The company must be unquoted at the time of issue of the shares. It must have fewer than 25 employees. It must have no more than £200,000 in gross assets. The company must not have had any investment from a Venture Capital Trust or issued any shares in respect of which it has submitted an Enterprise Investment Scheme (EIS) compliance statement. The company may not receive more than £150,000 in total under the scheme. Any trade being carried on by the company at the date of issue of the relevant shares, must be less than 2 years old at that date. That condition applies whether the trade was first begun by the company, or whether it was first begun by another person who then transferred it to the company. (The company need not have started trading when it issues the shares). The company must not have carried on any other trade before it started to carry on the new trade. The company must not be controlled by another company or another company and any person connected with it, and there must be no arrangements in place for it to be controlled by another company. The company must be UK resident, or have a permanent establishment in the UK. If a single company, it must exist wholly for the purpose of carrying on a qualifying trade. Within 3 years of the date of the relevant share issue, all the monies raised by that issue must be spent for the purposes of a qualifying business activity. A qualifying trade is one which is conducted on a commercial basis with a view to the realisation of profit. There is a significant list of excluded qualifying trades (dealing in property for example), in these cases SEIS is not available. In both cases where a company is looking to raise funds under the SEIS or the EIS it is imperative that professional advice is sought and proper clearance checks have been undertaken before any shares are issued on this basis.

Some common considerations around the EIS

The SEIS/EIS offers great attractions to both companies and to investors, here are some of the common considerations applying for both parties:

For Investors:

  • Don’t let the tail wag the dog! There are tremendous tax benefits involved but these would be outweighed if a bad investment is made. Investing into unquoted companies is risky and if the investment goes wrong the advantages of the tax breaks will be mitigated and more. In this respect risk cannot be taken out of this type of investment - but take care that the risks are understood and weighed up.
  • It is possible to invest into an EIS discretionary portfolio, which may allow for the investment sum to be spread around several companies. This diversification provides an element of risk reduction.
  • EIS reliefs are particularly valuable for those who have a potential Inheritance Tax (IHT) Liability because the sum invested can be used to reduce an Estate Value and the qualifying period for this is 2 years, whereas many other IHT reduction schemes can take years to lock in and/or involve passing an asset outside of an Estate.
  • Advice from a qualified source is crucial before any steps are made to invest via the EIS.

For Companies:

  • Becoming EIS (or SEIS) qualifying makes the company more attractive for investors.
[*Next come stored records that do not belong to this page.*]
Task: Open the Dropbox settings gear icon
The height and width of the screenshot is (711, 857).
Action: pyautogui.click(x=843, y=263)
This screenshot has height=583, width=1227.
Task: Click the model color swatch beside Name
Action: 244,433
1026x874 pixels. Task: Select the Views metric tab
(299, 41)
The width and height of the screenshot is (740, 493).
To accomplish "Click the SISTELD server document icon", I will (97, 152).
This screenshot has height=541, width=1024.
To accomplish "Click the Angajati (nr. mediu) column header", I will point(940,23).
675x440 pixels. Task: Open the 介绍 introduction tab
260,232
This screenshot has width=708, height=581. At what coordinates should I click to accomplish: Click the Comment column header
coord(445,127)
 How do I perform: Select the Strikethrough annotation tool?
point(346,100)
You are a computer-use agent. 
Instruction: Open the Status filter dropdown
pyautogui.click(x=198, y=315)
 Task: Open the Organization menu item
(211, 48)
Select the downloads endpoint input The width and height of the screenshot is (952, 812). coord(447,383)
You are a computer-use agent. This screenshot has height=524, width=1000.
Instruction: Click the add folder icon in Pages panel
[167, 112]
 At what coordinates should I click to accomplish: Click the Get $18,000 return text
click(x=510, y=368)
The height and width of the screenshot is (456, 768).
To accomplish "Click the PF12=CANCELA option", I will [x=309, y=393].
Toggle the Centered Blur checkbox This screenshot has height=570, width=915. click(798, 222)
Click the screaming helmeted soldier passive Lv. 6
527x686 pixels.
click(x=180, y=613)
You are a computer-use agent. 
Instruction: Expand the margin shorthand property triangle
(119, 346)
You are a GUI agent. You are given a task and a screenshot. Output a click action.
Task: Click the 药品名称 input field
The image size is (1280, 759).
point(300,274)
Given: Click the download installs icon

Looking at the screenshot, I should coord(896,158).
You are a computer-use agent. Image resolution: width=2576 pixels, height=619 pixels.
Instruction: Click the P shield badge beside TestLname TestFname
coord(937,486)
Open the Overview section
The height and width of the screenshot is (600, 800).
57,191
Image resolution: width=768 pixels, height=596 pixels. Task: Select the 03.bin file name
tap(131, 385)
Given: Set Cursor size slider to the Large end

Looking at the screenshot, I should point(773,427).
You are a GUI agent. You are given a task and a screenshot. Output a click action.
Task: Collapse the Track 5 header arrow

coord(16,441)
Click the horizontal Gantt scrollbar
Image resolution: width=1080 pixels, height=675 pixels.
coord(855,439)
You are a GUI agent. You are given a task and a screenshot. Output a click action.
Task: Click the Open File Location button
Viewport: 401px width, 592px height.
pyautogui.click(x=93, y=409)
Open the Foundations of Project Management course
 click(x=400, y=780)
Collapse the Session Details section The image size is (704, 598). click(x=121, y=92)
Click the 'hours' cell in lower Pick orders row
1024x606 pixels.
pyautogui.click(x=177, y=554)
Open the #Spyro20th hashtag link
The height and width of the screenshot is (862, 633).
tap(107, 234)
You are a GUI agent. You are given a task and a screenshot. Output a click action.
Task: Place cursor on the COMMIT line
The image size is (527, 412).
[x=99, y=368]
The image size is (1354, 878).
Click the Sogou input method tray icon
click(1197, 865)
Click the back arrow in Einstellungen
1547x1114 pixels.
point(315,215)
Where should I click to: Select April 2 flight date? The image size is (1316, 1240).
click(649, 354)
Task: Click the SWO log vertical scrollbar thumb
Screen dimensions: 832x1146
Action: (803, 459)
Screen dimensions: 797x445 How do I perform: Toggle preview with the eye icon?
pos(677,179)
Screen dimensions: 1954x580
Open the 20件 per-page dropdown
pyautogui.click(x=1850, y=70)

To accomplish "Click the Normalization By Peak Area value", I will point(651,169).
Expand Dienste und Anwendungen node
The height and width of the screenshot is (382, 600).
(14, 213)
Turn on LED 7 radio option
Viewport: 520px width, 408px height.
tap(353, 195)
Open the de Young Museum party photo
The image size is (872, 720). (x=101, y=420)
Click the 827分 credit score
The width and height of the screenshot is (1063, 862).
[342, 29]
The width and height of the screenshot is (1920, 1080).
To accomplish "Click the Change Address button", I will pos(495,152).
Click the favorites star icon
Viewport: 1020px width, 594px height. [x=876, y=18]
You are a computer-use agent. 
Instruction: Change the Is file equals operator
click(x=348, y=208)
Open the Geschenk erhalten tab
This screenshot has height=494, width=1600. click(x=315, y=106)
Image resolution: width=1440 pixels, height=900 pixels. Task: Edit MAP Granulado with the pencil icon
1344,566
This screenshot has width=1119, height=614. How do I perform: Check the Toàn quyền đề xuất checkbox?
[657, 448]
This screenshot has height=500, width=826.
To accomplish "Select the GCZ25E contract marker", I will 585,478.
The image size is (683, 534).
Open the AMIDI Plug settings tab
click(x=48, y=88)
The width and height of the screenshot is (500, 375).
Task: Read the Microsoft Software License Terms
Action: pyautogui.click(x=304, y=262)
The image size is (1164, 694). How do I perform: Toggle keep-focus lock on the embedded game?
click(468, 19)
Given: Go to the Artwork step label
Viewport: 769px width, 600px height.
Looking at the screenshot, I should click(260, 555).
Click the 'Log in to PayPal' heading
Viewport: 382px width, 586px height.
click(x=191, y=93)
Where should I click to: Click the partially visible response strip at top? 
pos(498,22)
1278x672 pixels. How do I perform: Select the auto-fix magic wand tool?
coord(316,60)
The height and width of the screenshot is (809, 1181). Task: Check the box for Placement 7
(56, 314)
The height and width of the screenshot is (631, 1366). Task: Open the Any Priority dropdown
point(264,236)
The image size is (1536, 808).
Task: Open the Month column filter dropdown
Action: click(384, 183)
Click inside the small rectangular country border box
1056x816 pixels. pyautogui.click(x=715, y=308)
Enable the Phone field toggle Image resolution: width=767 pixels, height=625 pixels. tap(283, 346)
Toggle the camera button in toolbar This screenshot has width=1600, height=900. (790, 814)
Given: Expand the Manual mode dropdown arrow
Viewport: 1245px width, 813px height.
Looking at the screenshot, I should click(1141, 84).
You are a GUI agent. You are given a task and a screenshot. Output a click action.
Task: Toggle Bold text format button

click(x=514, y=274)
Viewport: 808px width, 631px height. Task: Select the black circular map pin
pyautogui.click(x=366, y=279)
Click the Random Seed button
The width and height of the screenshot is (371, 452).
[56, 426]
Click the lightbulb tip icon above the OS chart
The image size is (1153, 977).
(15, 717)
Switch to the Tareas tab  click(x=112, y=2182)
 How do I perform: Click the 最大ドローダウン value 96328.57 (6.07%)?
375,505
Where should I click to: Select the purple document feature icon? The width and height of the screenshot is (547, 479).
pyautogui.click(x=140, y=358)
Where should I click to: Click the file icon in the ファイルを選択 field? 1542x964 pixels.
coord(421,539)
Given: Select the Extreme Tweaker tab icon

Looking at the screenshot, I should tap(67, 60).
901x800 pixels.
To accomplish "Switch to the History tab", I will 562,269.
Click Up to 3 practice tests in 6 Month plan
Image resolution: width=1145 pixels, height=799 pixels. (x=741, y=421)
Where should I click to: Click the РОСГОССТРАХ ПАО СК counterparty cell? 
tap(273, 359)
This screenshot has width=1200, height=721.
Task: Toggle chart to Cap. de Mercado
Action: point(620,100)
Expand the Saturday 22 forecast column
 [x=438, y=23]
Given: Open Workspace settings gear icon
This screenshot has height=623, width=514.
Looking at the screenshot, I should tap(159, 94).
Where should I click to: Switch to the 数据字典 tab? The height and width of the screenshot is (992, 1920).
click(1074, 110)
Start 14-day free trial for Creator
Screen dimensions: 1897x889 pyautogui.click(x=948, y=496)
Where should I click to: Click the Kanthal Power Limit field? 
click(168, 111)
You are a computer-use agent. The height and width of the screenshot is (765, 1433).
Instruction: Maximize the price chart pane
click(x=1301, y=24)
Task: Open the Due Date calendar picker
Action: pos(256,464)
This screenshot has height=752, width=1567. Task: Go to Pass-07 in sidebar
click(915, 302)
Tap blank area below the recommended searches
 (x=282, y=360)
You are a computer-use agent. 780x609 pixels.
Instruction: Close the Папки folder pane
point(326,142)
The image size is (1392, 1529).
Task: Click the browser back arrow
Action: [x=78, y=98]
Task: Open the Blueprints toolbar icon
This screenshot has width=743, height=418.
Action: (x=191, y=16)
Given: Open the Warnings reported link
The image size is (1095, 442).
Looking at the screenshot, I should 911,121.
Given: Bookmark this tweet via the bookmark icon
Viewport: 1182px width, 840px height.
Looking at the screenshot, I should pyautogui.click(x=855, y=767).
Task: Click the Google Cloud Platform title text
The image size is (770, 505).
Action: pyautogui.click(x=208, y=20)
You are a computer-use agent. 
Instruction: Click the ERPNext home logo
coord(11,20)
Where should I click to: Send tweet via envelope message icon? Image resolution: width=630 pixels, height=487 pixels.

For any company seeking to raise funds it is worth exploring the EIS route to see if the qualifying conditions can be met.
  • Any fund-raising requirement should be assessed based on the company’s major business needs; it may be that issuing shares is less attractive than raising funds as a loan; there may be other, possibly better, ways of raising funds (e.g. through Peer to Peer loans or via a grant). The issuance of shares via the EIS should be measured against alternatives.
  • Advice from a qualified source is crucial before any steps are taken to raise funds via the EIS.

Taking this further

At Interface Financial Planning we can help you whether you are an investor looking to invest and benefit from the EIS tax reliefs or a company looking to raise money under the EIS. As stressed throughout this guide, advice and guidance is crucial. These are areas with great potential, but they involve tight rules and qualifying criteria which you need to make sure are being met – and will continue to be met. The continuing qualification is important because reliefs can be withdrawn if the various criterion are not met for certain periods of time. If you want to explore the EIS or SEIS further, then we are here to help you; please see our contact details below. Please get in touch with us for further help.

THE COMBINED VALUE OF TAX INCENTIVES FOR INVESTORS TO BACK UNQUOTED COMPANIES CAN BE EXCEPTIONAL IN THE RIGHT CIRCUMSTANCES...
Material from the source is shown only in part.